Blimey! I'm better off where I am. Here in Egypt, I can drive without a seat belt, walk on the grass with impunity, speak to
a real human on the phone rather than a machine and when I telephone my bank, I get to moan to the actual manager, not somebody who has been trained in British colloquialisms in far-away Bombay or Delhi.
And luxury of luxuries, I can get my laundry cleaned and ironed within 24 hours.
Here, I'm free to take my chances in a turn-of-the century French lift, which creaks as it scrapes against the shaft. I can
smoke an apple-flavored shisha without busybodies warning darkly of impending lung cancer. And I never have to worry about queuing up for the January sales, late commuter trains, or finding a gap in the
clouds to bronze my pale bits.
Neither do I get dragged into heated discussions concerning the antics of "past their sell-by date" celebrities on Big
Brother, or American entrepreneurs and Russian oligarchs shopping for soccer teams.
Despite my shrunken, wine-gum hued passport and my penchant for places afar, I'm still a proud Briton.

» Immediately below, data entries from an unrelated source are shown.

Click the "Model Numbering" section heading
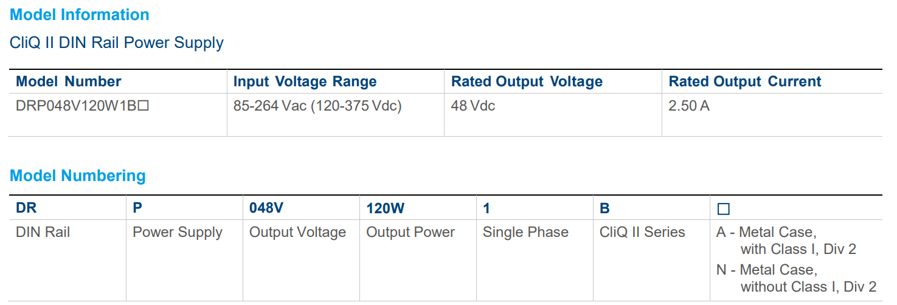 pyautogui.click(x=78, y=176)
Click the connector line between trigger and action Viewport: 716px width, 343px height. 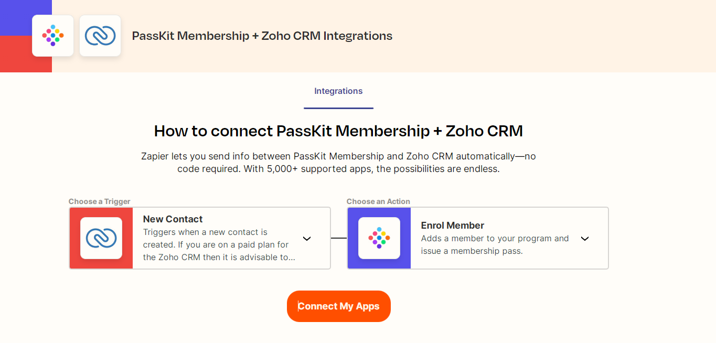[339, 238]
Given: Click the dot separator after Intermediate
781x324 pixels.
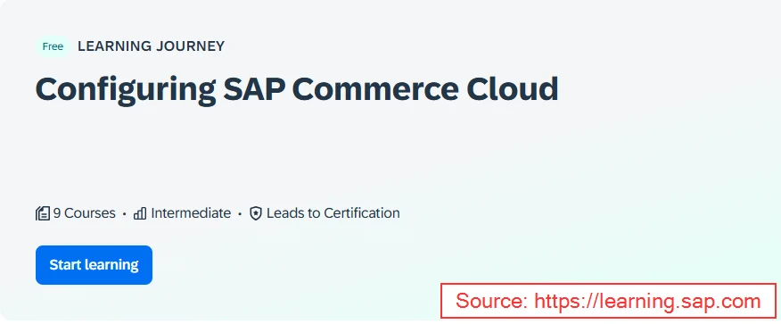Looking at the screenshot, I should (240, 214).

Bring on the
revolution, get rid of bossy Blair and Blunkett along with the rest of the Whitehall nannies, and have soapbox will travel Hyde Park Corner here I come. That's if it still even exists by the time I get
there.
What's that you say? I can almost hear my compatriots thinking "Good riddance you spoilt old relic of a bygone age. We don't
want you!" Don't worry darlings, the feeling is entirely mutual! I prefer to make my own corner of a foreign land forever England, and I guess I'll just have to manage my salmon and cucumber sandwiches
and cream scones without the dentures.